[Stored data]
========================
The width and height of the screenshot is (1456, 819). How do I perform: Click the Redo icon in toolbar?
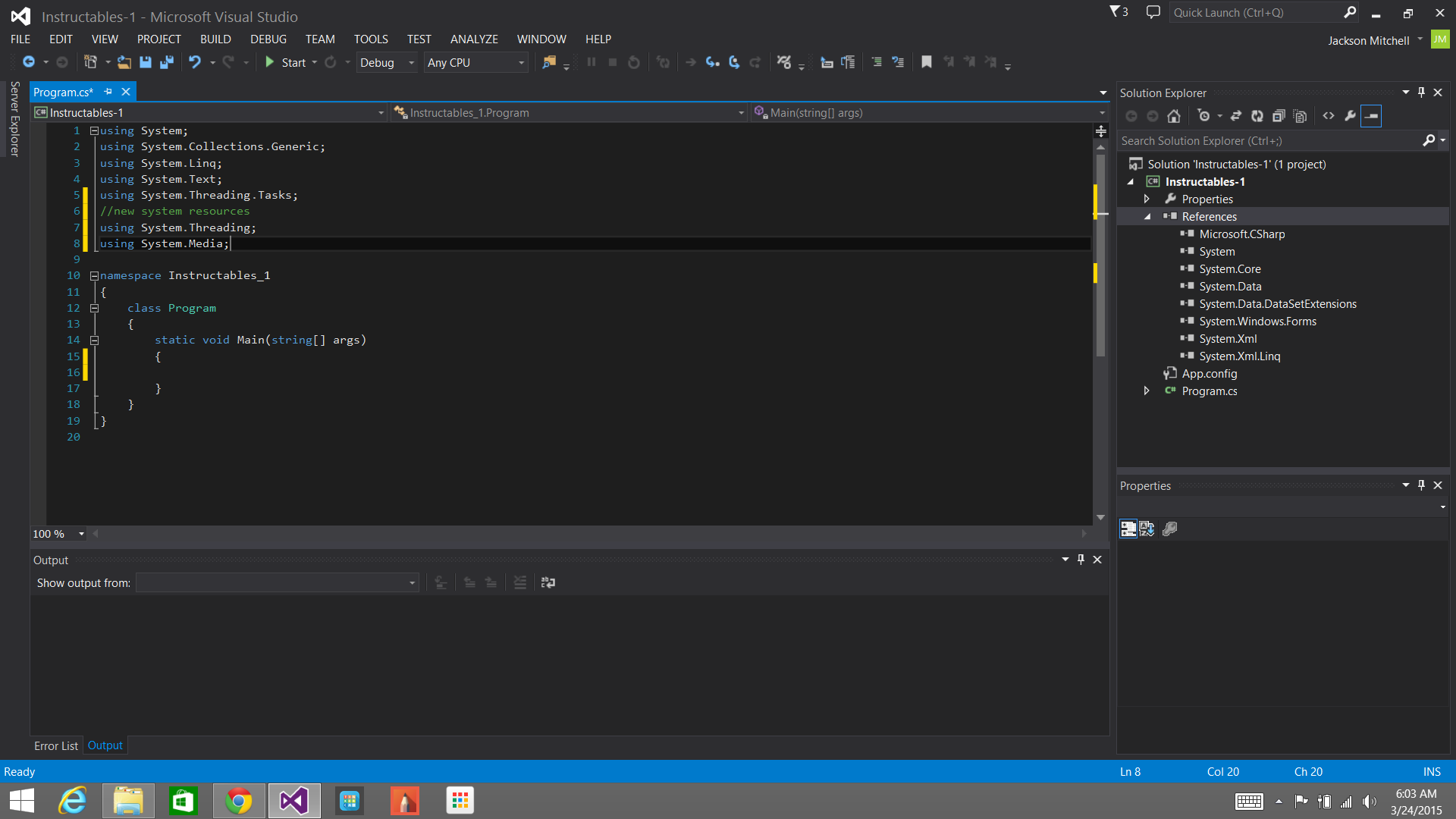pos(228,62)
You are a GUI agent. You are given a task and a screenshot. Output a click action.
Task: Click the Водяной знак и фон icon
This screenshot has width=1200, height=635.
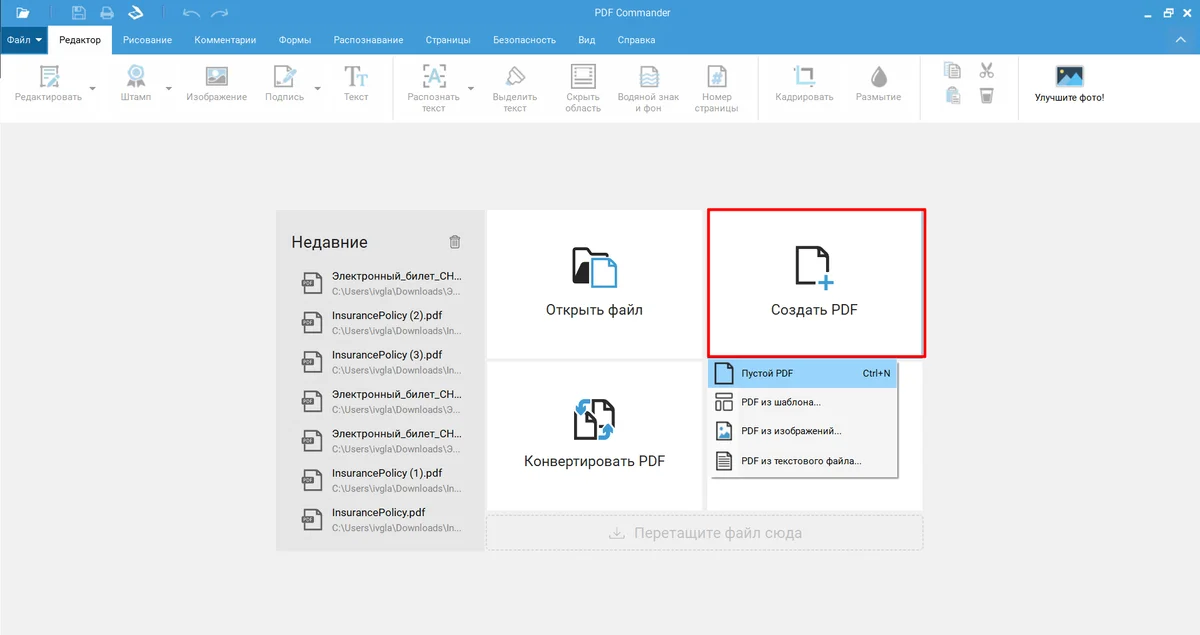[649, 78]
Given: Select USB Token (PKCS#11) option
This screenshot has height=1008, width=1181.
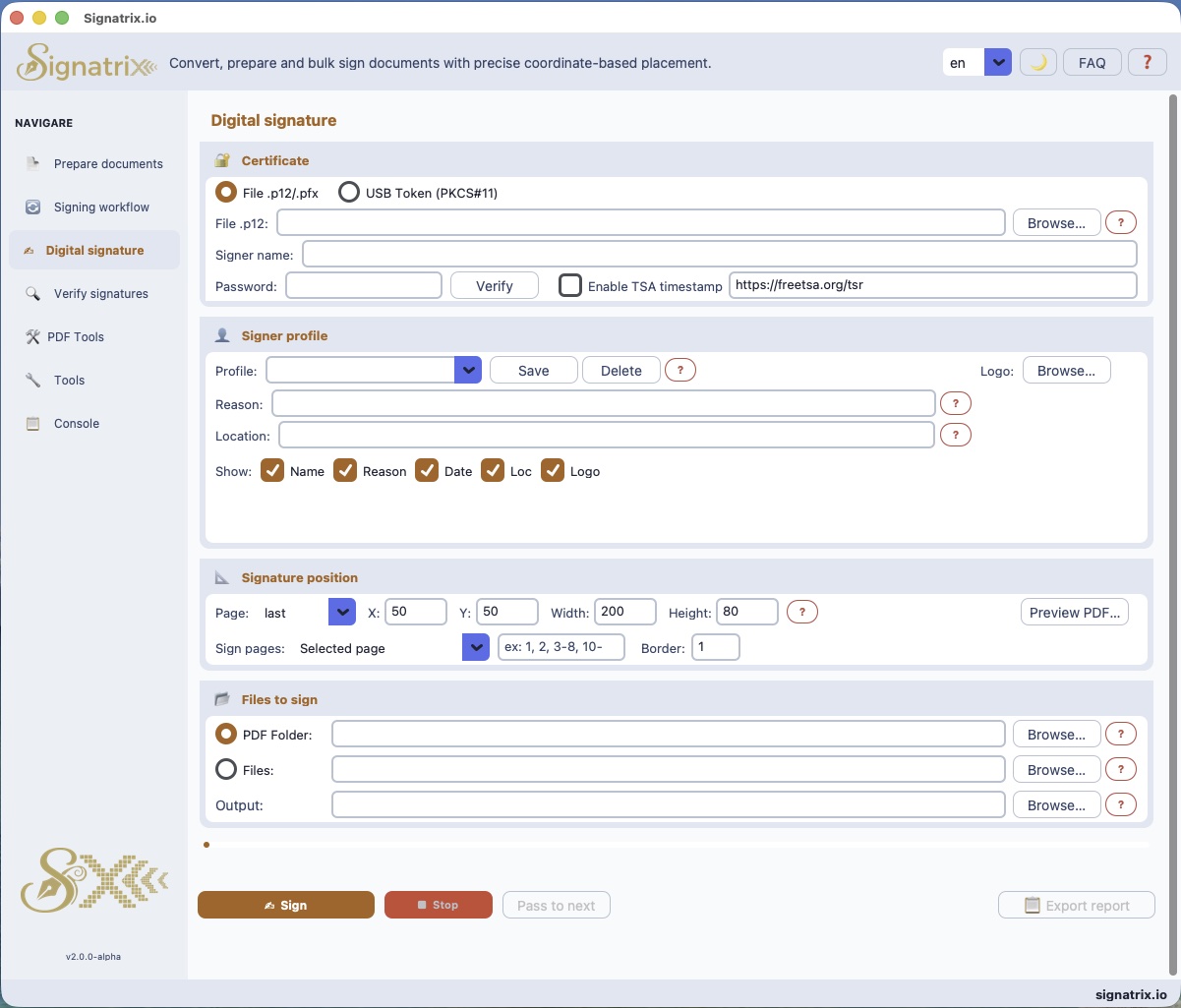Looking at the screenshot, I should tap(349, 192).
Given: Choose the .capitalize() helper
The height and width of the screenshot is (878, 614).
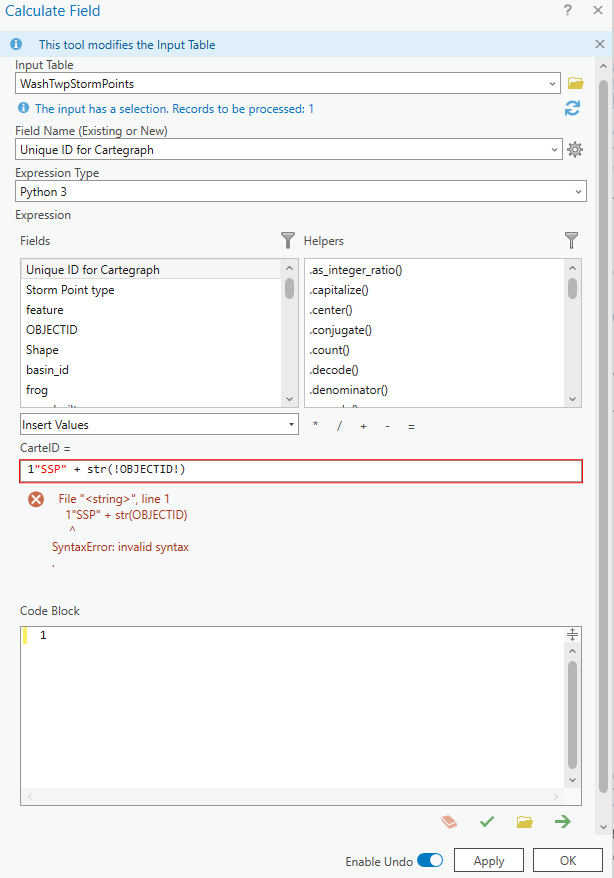Looking at the screenshot, I should tap(339, 290).
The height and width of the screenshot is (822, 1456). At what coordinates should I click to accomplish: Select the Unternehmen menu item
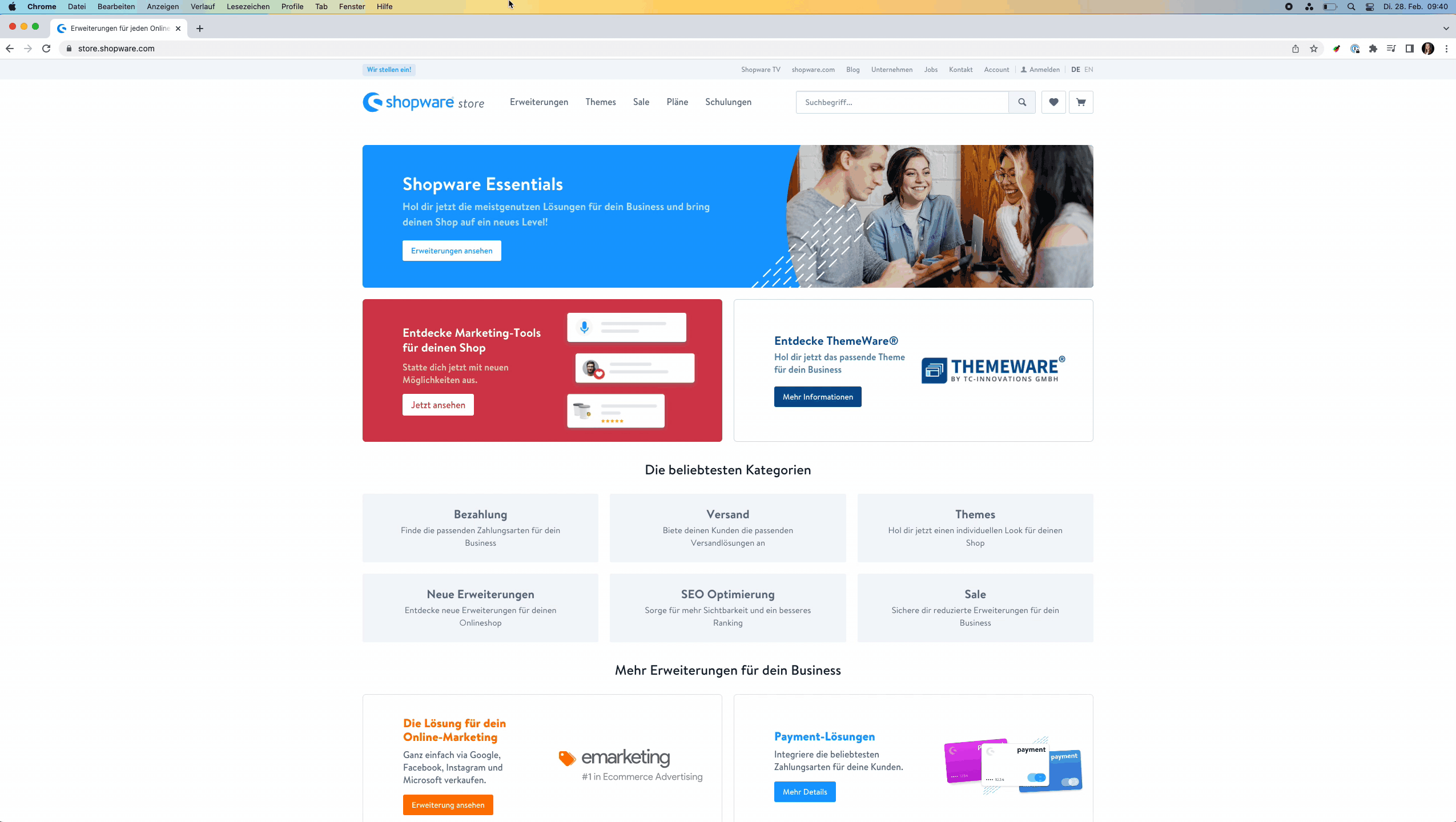[x=892, y=69]
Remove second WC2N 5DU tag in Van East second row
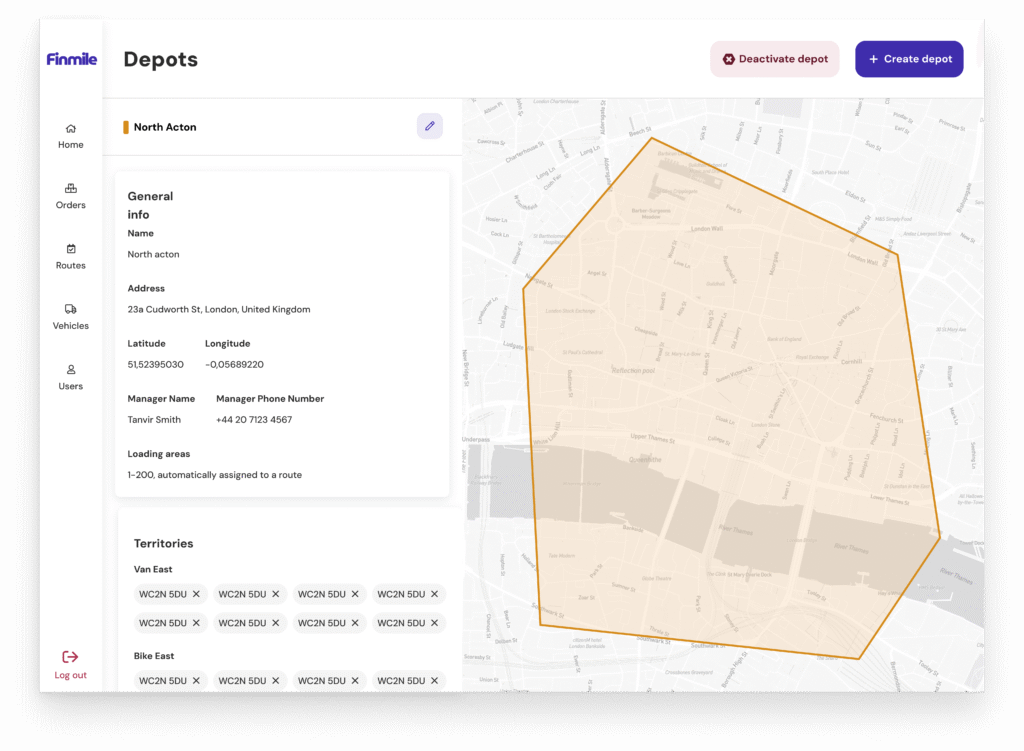The height and width of the screenshot is (751, 1024). coord(275,623)
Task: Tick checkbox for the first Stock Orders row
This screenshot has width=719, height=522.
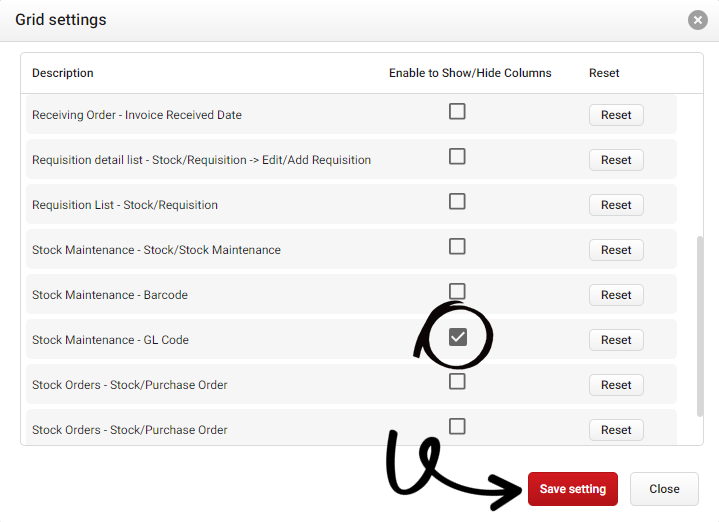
========================
§ TASK GOAL:
Leave the pictures aside and output each entry exactly as it stands.

§ SOLUTION TO THE EXERCISE:
The width and height of the screenshot is (1456, 819). How do I perform: Click the Redo icon in toolbar?
pos(228,62)
You are a GUI agent. You are given a task and a screenshot. Output a click action.
Task: Click the Водяной знак и фон icon
This screenshot has width=1200, height=635.
[649, 78]
Given: Select USB Token (PKCS#11) option
This screenshot has height=1008, width=1181.
Looking at the screenshot, I should tap(349, 192).
Given: Choose the .capitalize() helper
The height and width of the screenshot is (878, 614).
Looking at the screenshot, I should tap(339, 290).
The height and width of the screenshot is (822, 1456). At what coordinates should I click to accomplish: Select the Unternehmen menu item
[x=892, y=69]
Remove second WC2N 5DU tag in Van East second row
The height and width of the screenshot is (751, 1024). coord(275,623)
Task: Tick checkbox for the first Stock Orders row
This screenshot has width=719, height=522.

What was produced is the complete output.